#### [Written request]
Recast all of the material below as a Markdown table with the columns Row and Line, giving each line its own numbered row and omitting blank lines.

#### [Records for locating described items]
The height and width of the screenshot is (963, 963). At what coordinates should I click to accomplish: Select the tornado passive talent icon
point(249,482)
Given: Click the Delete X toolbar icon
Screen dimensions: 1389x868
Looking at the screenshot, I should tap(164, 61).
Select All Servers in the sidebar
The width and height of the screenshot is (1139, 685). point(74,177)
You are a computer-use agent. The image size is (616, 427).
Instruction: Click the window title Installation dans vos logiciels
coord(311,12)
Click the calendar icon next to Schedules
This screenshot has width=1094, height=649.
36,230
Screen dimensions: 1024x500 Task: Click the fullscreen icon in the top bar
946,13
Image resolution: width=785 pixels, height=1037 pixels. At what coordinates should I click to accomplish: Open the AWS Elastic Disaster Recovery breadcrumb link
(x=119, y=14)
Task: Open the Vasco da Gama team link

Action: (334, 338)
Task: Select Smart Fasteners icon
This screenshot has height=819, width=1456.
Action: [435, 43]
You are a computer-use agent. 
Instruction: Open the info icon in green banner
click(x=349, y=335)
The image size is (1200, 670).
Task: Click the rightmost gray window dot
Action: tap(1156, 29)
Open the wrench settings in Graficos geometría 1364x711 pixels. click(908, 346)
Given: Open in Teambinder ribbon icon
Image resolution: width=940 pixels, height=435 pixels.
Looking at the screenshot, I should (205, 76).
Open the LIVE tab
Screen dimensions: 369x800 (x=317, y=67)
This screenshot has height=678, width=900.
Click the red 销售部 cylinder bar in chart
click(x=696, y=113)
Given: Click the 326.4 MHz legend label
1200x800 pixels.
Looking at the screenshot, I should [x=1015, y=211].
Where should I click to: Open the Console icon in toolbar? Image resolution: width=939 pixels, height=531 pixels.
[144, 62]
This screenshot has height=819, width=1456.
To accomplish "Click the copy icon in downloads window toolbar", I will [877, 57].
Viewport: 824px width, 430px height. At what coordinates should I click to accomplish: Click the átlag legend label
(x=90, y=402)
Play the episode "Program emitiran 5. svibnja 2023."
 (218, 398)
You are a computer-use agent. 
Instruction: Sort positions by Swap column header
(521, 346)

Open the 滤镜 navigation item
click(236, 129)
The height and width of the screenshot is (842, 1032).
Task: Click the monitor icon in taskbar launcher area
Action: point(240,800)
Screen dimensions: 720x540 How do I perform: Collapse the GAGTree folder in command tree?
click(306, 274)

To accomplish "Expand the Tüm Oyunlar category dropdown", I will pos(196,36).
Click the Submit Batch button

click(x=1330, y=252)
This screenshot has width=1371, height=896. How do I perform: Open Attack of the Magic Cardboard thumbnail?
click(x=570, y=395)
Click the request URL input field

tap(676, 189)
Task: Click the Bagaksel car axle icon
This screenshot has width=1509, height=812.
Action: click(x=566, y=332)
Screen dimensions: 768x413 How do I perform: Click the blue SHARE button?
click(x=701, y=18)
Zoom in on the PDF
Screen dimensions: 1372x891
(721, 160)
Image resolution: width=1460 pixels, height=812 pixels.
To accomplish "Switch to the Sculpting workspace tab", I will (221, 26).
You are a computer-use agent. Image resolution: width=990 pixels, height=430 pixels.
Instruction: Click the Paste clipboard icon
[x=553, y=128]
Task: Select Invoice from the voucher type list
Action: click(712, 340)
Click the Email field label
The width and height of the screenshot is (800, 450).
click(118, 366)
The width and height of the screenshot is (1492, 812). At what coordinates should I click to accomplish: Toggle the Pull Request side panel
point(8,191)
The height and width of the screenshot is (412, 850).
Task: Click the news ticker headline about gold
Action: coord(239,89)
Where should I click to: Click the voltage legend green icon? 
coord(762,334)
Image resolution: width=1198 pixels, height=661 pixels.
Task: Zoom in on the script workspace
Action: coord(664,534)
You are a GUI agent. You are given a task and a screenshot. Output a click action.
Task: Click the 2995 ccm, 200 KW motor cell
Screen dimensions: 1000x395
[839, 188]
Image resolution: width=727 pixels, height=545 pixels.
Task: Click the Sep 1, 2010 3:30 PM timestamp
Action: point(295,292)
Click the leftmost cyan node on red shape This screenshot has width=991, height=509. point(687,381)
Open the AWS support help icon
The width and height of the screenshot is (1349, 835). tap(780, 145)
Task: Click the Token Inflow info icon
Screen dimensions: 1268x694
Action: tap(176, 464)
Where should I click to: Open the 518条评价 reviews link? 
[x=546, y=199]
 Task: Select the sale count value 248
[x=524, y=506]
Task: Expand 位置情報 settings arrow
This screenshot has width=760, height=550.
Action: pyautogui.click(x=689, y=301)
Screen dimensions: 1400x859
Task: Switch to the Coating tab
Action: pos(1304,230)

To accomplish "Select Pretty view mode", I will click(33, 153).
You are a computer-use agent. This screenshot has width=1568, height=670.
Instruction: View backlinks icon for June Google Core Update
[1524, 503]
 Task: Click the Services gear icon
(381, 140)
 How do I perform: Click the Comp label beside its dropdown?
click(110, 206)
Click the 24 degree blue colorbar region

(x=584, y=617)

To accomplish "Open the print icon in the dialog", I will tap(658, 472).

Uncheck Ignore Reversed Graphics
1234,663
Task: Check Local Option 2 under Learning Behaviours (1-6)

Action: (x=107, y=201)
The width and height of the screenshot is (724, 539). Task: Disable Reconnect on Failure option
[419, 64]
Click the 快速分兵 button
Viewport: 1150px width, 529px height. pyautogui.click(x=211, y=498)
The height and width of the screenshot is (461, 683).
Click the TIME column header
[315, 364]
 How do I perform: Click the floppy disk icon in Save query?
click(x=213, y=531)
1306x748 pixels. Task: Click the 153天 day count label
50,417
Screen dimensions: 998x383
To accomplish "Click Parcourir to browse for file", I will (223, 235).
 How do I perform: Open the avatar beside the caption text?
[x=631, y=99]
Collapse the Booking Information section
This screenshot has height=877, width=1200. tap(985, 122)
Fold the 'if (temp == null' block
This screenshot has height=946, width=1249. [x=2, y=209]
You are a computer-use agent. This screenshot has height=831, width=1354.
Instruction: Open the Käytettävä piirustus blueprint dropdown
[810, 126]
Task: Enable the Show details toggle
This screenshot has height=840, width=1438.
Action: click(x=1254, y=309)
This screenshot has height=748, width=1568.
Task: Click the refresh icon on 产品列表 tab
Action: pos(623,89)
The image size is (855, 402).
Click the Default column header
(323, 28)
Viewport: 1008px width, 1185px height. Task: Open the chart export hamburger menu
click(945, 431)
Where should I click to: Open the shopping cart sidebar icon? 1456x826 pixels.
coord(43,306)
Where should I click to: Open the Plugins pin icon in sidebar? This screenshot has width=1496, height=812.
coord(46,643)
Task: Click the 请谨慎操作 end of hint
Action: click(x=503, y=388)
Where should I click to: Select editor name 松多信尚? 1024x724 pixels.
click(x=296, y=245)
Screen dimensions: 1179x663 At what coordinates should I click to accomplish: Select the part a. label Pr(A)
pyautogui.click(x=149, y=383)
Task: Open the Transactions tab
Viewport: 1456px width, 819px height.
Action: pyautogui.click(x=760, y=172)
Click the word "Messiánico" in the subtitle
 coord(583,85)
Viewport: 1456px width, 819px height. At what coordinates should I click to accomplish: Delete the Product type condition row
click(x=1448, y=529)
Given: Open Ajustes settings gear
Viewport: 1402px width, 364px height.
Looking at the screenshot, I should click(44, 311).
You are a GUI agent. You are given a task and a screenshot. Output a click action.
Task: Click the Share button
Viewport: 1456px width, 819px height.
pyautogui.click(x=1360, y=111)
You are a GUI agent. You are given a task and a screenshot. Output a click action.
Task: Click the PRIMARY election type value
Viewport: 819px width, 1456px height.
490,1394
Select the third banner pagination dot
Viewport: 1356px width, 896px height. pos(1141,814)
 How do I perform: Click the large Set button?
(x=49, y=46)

#### [Result of the exercise]
| Row | Line |
|---|---|
| 1 | The height and width of the screenshot is (963, 963). At what coordinates should I click to accomplish: Select the tornado passive talent icon |
| 2 | point(249,482) |
| 3 | Given: Click the Delete X toolbar icon |
| 4 | Screen dimensions: 1389x868 |
| 5 | Looking at the screenshot, I should tap(164, 61). |
| 6 | Select All Servers in the sidebar |
| 7 | The width and height of the screenshot is (1139, 685). point(74,177) |
| 8 | You are a computer-use agent. The image size is (616, 427). |
| 9 | Instruction: Click the window title Installation dans vos logiciels |
| 10 | coord(311,12) |
| 11 | Click the calendar icon next to Schedules |
| 12 | This screenshot has width=1094, height=649. |
| 13 | 36,230 |
| 14 | Screen dimensions: 1024x500 Task: Click the fullscreen icon in the top bar |
| 15 | 946,13 |
| 16 | Image resolution: width=785 pixels, height=1037 pixels. At what coordinates should I click to accomplish: Open the AWS Elastic Disaster Recovery breadcrumb link |
| 17 | (x=119, y=14) |
| 18 | Task: Open the Vasco da Gama team link |
| 19 | Action: (334, 338) |
| 20 | Task: Select Smart Fasteners icon |
| 21 | This screenshot has height=819, width=1456. |
| 22 | Action: [435, 43] |
| 23 | You are a computer-use agent.  |
| 24 | Instruction: Open the info icon in green banner |
| 25 | click(x=349, y=335) |
| 26 | The image size is (1200, 670). |
| 27 | Task: Click the rightmost gray window dot |
| 28 | Action: tap(1156, 29) |
| 29 | Open the wrench settings in Graficos geometría 1364x711 pixels. click(908, 346) |
| 30 | Given: Open in Teambinder ribbon icon |
| 31 | Image resolution: width=940 pixels, height=435 pixels. |
| 32 | Looking at the screenshot, I should (205, 76). |
| 33 | Open the LIVE tab |
| 34 | Screen dimensions: 369x800 (x=317, y=67) |
| 35 | This screenshot has height=678, width=900. |
| 36 | Click the red 销售部 cylinder bar in chart |
| 37 | click(x=696, y=113) |
| 38 | Given: Click the 326.4 MHz legend label |
| 39 | 1200x800 pixels. |
| 40 | Looking at the screenshot, I should [x=1015, y=211]. |
| 41 | Where should I click to: Open the Console icon in toolbar? Image resolution: width=939 pixels, height=531 pixels. |
| 42 | [144, 62] |
| 43 | This screenshot has height=819, width=1456. |
| 44 | To accomplish "Click the copy icon in downloads window toolbar", I will [877, 57]. |
| 45 | Viewport: 824px width, 430px height. At what coordinates should I click to accomplish: Click the átlag legend label |
| 46 | (x=90, y=402) |
| 47 | Play the episode "Program emitiran 5. svibnja 2023." |
| 48 |  (218, 398) |
| 49 | You are a computer-use agent.  |
| 50 | Instruction: Sort positions by Swap column header |
| 51 | (521, 346) |
| 52 | Open the 滤镜 navigation item |
| 53 | click(236, 129) |
| 54 | The height and width of the screenshot is (842, 1032). |
| 55 | Task: Click the monitor icon in taskbar launcher area |
| 56 | Action: point(240,800) |
| 57 | Screen dimensions: 720x540 How do I perform: Collapse the GAGTree folder in command tree? |
| 58 | click(306, 274) |
| 59 | To accomplish "Expand the Tüm Oyunlar category dropdown", I will pos(196,36). |
| 60 | Click the Submit Batch button |
| 61 | click(x=1330, y=252) |
| 62 | This screenshot has width=1371, height=896. How do I perform: Open Attack of the Magic Cardboard thumbnail? |
| 63 | click(x=570, y=395) |
| 64 | Click the request URL input field |
| 65 | tap(676, 189) |
| 66 | Task: Click the Bagaksel car axle icon |
| 67 | This screenshot has width=1509, height=812. |
| 68 | Action: click(x=566, y=332) |
| 69 | Screen dimensions: 768x413 How do I perform: Click the blue SHARE button? |
| 70 | click(x=701, y=18) |
| 71 | Zoom in on the PDF |
| 72 | Screen dimensions: 1372x891 |
| 73 | (721, 160) |
| 74 | Image resolution: width=1460 pixels, height=812 pixels. |
| 75 | To accomplish "Switch to the Sculpting workspace tab", I will (221, 26). |
| 76 | You are a computer-use agent. Image resolution: width=990 pixels, height=430 pixels. |
| 77 | Instruction: Click the Paste clipboard icon |
| 78 | [x=553, y=128] |
| 79 | Task: Select Invoice from the voucher type list |
| 80 | Action: click(712, 340) |
| 81 | Click the Email field label |
| 82 | The width and height of the screenshot is (800, 450). |
| 83 | click(118, 366) |
| 84 | The width and height of the screenshot is (1492, 812). At what coordinates should I click to accomplish: Toggle the Pull Request side panel |
| 85 | point(8,191) |
| 86 | The height and width of the screenshot is (412, 850). |
| 87 | Task: Click the news ticker headline about gold |
| 88 | Action: coord(239,89) |
| 89 | Where should I click to: Click the voltage legend green icon?  |
| 90 | coord(762,334) |
| 91 | Image resolution: width=1198 pixels, height=661 pixels. |
| 92 | Task: Zoom in on the script workspace |
| 93 | Action: coord(664,534) |
| 94 | You are a GUI agent. You are given a task and a screenshot. Output a click action. |
| 95 | Task: Click the 2995 ccm, 200 KW motor cell |
| 96 | Screen dimensions: 1000x395 |
| 97 | [839, 188] |
| 98 | Image resolution: width=727 pixels, height=545 pixels. |
| 99 | Task: Click the Sep 1, 2010 3:30 PM timestamp |
| 100 | Action: point(295,292) |
| 101 | Click the leftmost cyan node on red shape This screenshot has width=991, height=509. point(687,381) |
| 102 | Open the AWS support help icon |
| 103 | The width and height of the screenshot is (1349, 835). tap(780, 145) |
| 104 | Task: Click the Token Inflow info icon |
| 105 | Screen dimensions: 1268x694 |
| 106 | Action: tap(176, 464) |
| 107 | Where should I click to: Open the 518条评价 reviews link?  |
| 108 | [x=546, y=199] |
| 109 |  Task: Select the sale count value 248 |
| 110 | [x=524, y=506] |
| 111 | Task: Expand 位置情報 settings arrow |
| 112 | This screenshot has width=760, height=550. |
| 113 | Action: pyautogui.click(x=689, y=301) |
| 114 | Screen dimensions: 1400x859 |
| 115 | Task: Switch to the Coating tab |
| 116 | Action: pos(1304,230) |
| 117 | To accomplish "Select Pretty view mode", I will click(33, 153). |
| 118 | You are a computer-use agent. This screenshot has width=1568, height=670. |
| 119 | Instruction: View backlinks icon for June Google Core Update |
| 120 | [1524, 503] |
| 121 |  Task: Click the Services gear icon |
| 122 | (381, 140) |
| 123 |  How do I perform: Click the Comp label beside its dropdown? |
| 124 | click(110, 206) |
| 125 | Click the 24 degree blue colorbar region |
| 126 | (x=584, y=617) |
| 127 | To accomplish "Open the print icon in the dialog", I will tap(658, 472). |
| 128 | Uncheck Ignore Reversed Graphics |
| 129 | 1234,663 |
| 130 | Task: Check Local Option 2 under Learning Behaviours (1-6) |
| 131 | Action: (x=107, y=201) |
| 132 | The width and height of the screenshot is (724, 539). Task: Disable Reconnect on Failure option |
| 133 | [419, 64] |
| 134 | Click the 快速分兵 button |
| 135 | Viewport: 1150px width, 529px height. pyautogui.click(x=211, y=498) |
| 136 | The height and width of the screenshot is (461, 683). |
| 137 | Click the TIME column header |
| 138 | [315, 364] |
| 139 |  How do I perform: Click the floppy disk icon in Save query? |
| 140 | click(x=213, y=531) |
| 141 | 1306x748 pixels. Task: Click the 153天 day count label |
| 142 | 50,417 |
| 143 | Screen dimensions: 998x383 |
| 144 | To accomplish "Click Parcourir to browse for file", I will (223, 235). |
| 145 |  How do I perform: Open the avatar beside the caption text? |
| 146 | [x=631, y=99] |
| 147 | Collapse the Booking Information section |
| 148 | This screenshot has height=877, width=1200. tap(985, 122) |
| 149 | Fold the 'if (temp == null' block |
| 150 | This screenshot has height=946, width=1249. [x=2, y=209] |
| 151 | You are a computer-use agent. This screenshot has height=831, width=1354. |
| 152 | Instruction: Open the Käytettävä piirustus blueprint dropdown |
| 153 | [810, 126] |
| 154 | Task: Enable the Show details toggle |
| 155 | This screenshot has height=840, width=1438. |
| 156 | Action: click(x=1254, y=309) |
| 157 | This screenshot has height=748, width=1568. |
| 158 | Task: Click the refresh icon on 产品列表 tab |
| 159 | Action: pos(623,89) |
| 160 | The image size is (855, 402). |
| 161 | Click the Default column header |
| 162 | (323, 28) |
| 163 | Viewport: 1008px width, 1185px height. Task: Open the chart export hamburger menu |
| 164 | click(945, 431) |
| 165 | Where should I click to: Open the shopping cart sidebar icon? 1456x826 pixels. |
| 166 | coord(43,306) |
| 167 | Where should I click to: Open the Plugins pin icon in sidebar? This screenshot has width=1496, height=812. |
| 168 | coord(46,643) |
| 169 | Task: Click the 请谨慎操作 end of hint |
| 170 | Action: click(x=503, y=388) |
| 171 | Where should I click to: Select editor name 松多信尚? 1024x724 pixels. |
| 172 | click(x=296, y=245) |
| 173 | Screen dimensions: 1179x663 At what coordinates should I click to accomplish: Select the part a. label Pr(A) |
| 174 | pyautogui.click(x=149, y=383) |
| 175 | Task: Open the Transactions tab |
| 176 | Viewport: 1456px width, 819px height. |
| 177 | Action: pyautogui.click(x=760, y=172) |
| 178 | Click the word "Messiánico" in the subtitle |
| 179 |  coord(583,85) |
| 180 | Viewport: 1456px width, 819px height. At what coordinates should I click to accomplish: Delete the Product type condition row |
| 181 | click(x=1448, y=529) |
| 182 | Given: Open Ajustes settings gear |
| 183 | Viewport: 1402px width, 364px height. |
| 184 | Looking at the screenshot, I should click(44, 311). |
| 185 | You are a GUI agent. You are given a task and a screenshot. Output a click action. |
| 186 | Task: Click the Share button |
| 187 | Viewport: 1456px width, 819px height. |
| 188 | pyautogui.click(x=1360, y=111) |
| 189 | You are a GUI agent. You are given a task and a screenshot. Output a click action. |
| 190 | Task: Click the PRIMARY election type value |
| 191 | Viewport: 819px width, 1456px height. |
| 192 | 490,1394 |
| 193 | Select the third banner pagination dot |
| 194 | Viewport: 1356px width, 896px height. pos(1141,814) |
| 195 |  How do I perform: Click the large Set button? |
| 196 | (x=49, y=46) |